You Are Exactly Where You Need to Be

It was August 2022, I was walking down the hallway in a hospital in Maine when I heard a mother in labor in Room 1. I had been following and aware of all of the pending labors, always on my toes, and hadn’t planned on being needed for this delivery – usually i’m summoned if a resuscitation is anticipated. But, I had an odd feeling and figured, “Eh, i’m here, might as well go in and help.” I put on some gloves, casually stood at the warmer and watched the midwives have a brief dystocia – the baby got stuck on the way out. Instinctively i started unwrapping respiratory equipment and preparing the warmer to receive the baby. He was delivered, the cord was cut and I could hear my experienced Charge Nurse of almost 4 decades shout, “Coming to the warmer.” I was waiting. We called for back-up and thankfully the resuscitation was quick. As the baby had stabilized, I turned to grandma and the first-time father, “Oh. I’m sorry, hi! I’m Doctor Cabrera, the Pediatrician. Sorry i forgot to introduce myself.” The grandmother turned to me, and said such a casual statement that resonated so deeply with me, “Don’t apologize. You were exactly where you needed to be.

***

It was February 2022, when I briefly stopped by a brewery to pick up some gifts to go, and when I walked out, found myself to be one of the last people walking around in the sub-freezing temperatures of Central Maine. As I walked down the old downtown sidewalk towards my car, a scared couple approached me – they were barely in their early 20s, their car had died and they didn’t know what to do. Luckily they had jumper cables and as they, so innocently, tried to google “how to jump a car” and read it to me, I had already fixed the problem and they were ready to go. “We don’t know what we would have done if you hadn’t been here.

***

It was sometime in 2019. Dr. H, a then Pediatrician in his fellowship training to become a Neonatologist, happened to be in the Emergency Department working on his ultrasound techniques when a mother came in in imminent labor and within minutes popped out a small baby of only 23 weeks of gestation (17 weeks or 4 1/4 months early). He swiftly intubated the baby, stabilized the situation and the baby survived. I will never forget the surreptitious hush that fell among our group and the Neonatology Director with a satisfied, “Wow.
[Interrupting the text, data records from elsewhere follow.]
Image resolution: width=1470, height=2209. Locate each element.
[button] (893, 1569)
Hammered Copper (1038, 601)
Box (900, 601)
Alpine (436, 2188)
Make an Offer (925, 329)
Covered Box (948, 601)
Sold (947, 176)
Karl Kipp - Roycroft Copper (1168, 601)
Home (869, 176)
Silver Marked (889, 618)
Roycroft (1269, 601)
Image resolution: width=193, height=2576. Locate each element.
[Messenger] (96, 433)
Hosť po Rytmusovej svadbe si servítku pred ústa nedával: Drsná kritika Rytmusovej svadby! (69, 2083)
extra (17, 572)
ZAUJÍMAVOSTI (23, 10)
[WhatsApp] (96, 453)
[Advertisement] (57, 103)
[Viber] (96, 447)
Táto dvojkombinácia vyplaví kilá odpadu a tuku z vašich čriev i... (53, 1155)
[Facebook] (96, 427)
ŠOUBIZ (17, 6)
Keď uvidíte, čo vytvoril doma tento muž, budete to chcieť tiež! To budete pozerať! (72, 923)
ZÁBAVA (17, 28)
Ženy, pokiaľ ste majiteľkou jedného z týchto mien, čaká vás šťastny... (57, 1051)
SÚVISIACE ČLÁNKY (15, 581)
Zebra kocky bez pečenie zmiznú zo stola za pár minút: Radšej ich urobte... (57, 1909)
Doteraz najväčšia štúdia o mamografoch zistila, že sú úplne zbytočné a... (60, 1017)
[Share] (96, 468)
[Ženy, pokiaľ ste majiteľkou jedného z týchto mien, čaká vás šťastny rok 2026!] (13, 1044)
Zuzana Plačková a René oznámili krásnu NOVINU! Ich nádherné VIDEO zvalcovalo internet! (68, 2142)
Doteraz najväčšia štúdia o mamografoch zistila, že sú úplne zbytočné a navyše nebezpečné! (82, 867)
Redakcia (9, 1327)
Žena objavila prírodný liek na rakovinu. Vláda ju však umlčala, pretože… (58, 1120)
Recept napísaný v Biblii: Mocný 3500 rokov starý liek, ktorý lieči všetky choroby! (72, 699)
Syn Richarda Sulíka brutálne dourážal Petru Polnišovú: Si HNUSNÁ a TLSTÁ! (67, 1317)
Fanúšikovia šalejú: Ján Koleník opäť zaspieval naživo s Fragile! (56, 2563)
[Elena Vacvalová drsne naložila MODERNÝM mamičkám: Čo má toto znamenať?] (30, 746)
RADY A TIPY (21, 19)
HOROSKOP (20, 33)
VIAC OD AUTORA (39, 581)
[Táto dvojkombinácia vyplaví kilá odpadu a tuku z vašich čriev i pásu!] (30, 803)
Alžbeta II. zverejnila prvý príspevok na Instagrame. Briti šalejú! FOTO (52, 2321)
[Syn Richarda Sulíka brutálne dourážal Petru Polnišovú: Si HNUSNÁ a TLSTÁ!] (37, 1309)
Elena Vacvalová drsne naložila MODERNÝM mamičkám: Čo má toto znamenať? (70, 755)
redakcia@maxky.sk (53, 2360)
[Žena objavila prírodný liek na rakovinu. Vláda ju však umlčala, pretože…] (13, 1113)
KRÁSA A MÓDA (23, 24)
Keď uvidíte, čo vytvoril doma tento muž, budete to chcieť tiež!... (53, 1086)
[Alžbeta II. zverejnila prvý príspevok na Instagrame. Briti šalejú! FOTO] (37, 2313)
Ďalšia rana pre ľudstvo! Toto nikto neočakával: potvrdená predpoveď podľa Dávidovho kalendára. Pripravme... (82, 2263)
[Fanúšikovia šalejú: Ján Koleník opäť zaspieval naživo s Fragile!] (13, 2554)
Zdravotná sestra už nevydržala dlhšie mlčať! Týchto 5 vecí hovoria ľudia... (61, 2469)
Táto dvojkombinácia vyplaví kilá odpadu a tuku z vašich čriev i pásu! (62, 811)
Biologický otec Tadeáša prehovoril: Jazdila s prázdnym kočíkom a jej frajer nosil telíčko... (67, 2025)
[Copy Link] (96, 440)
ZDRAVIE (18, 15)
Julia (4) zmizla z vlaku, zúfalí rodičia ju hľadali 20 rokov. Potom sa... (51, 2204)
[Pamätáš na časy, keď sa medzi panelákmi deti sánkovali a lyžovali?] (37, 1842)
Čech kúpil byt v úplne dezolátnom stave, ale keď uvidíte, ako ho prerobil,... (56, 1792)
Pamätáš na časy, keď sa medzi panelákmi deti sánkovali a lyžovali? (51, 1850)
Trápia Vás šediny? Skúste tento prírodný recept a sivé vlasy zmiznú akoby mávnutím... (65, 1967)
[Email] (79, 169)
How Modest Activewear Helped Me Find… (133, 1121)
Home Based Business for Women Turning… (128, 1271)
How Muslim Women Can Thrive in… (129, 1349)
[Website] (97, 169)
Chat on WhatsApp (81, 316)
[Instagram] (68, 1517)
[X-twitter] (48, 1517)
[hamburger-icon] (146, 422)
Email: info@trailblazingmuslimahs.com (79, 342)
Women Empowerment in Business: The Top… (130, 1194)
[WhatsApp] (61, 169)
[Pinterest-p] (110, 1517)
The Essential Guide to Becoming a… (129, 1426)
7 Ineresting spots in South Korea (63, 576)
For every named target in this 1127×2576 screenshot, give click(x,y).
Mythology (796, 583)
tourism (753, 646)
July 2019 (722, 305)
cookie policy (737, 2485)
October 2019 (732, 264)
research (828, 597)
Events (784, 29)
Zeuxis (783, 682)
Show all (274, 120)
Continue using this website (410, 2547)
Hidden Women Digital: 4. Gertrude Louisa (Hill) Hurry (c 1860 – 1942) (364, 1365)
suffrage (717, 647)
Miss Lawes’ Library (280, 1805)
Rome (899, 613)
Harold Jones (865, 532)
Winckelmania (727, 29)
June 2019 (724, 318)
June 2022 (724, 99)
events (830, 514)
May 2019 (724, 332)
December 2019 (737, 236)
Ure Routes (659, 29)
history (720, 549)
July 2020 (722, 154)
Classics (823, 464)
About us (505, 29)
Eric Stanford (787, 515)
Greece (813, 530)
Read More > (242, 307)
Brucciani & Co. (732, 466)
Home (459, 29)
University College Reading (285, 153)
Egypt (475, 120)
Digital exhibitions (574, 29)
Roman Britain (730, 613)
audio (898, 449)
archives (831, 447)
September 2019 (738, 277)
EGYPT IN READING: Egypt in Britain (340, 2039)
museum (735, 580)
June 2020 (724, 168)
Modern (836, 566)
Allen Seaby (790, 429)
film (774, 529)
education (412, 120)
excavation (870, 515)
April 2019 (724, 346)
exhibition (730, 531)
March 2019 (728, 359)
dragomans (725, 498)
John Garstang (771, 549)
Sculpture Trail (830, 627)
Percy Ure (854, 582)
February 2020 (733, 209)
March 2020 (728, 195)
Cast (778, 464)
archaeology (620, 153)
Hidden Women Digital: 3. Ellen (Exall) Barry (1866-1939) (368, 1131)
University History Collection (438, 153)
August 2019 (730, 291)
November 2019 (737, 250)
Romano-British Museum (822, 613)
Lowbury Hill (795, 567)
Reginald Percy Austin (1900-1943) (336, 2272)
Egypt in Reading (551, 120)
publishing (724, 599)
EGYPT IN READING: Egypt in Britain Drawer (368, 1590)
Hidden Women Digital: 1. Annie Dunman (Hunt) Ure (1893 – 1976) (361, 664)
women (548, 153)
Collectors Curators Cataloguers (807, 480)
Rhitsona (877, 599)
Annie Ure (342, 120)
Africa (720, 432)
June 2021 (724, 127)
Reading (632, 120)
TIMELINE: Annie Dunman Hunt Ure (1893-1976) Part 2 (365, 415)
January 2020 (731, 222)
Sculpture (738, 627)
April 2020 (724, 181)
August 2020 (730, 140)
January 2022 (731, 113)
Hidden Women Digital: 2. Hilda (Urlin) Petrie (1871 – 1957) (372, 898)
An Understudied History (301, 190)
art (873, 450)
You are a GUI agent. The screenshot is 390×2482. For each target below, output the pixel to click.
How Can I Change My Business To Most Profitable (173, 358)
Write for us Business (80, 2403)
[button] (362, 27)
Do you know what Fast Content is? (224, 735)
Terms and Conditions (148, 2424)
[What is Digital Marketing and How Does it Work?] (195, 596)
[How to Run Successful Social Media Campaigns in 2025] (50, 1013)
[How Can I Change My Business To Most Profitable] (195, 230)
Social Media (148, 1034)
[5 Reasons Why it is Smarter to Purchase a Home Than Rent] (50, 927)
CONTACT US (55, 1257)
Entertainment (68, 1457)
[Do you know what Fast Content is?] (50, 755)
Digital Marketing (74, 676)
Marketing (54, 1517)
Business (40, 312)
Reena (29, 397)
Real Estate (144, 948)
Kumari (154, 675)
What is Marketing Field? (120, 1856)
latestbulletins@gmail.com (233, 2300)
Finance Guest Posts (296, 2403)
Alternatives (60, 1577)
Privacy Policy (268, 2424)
Good thing M was there.” For anyone outside of the medical field, something to know: Neonatologists are never working in the Emergency Department. Shear Luck.

***

It was August 2nd, 2010. The original Dr. Cabrera had died from a sudden heart attack only a few months earlier. In solace, we took a solemn retreat on a family vacation to Mexico to get away. After a few days enjoying the sun and trying to escape, it was time to go back home. As fate would have it, the airline we had booked to return to California had gone bankrupt the exact week of our return. In a haze, we rerouted our flight to southern California instead of Sacramento and found ourselves confusedly heading back to Los Angeles. We parted ways with my mom, brother and sister heading north as I, a junior in college, headed farther south to San Diego. After a bus ride to union station followed by a train ride back to Oceanside I found myself waiting at the station for a college friend to pick me up. As I waited in the crisp dark silence, a younger boy, only 16 or 17 years old wandered over with his suitcase and his guitar and started talking to me. “Hey.” “Hey, you look young what are you doing here?” “Well, my dad and I got in an argument, so I ran away. Why are you here?” “Well, i’m here because my dad just died, and, it’s a long story…… But, don’t take your life for granted kid.” “… Maybe that’s why you’re here, to tell me that.”

Featured Image: The one time I jumped the car for a young couple in a town in Maine I never in 30 years thought I’d ever find myself in.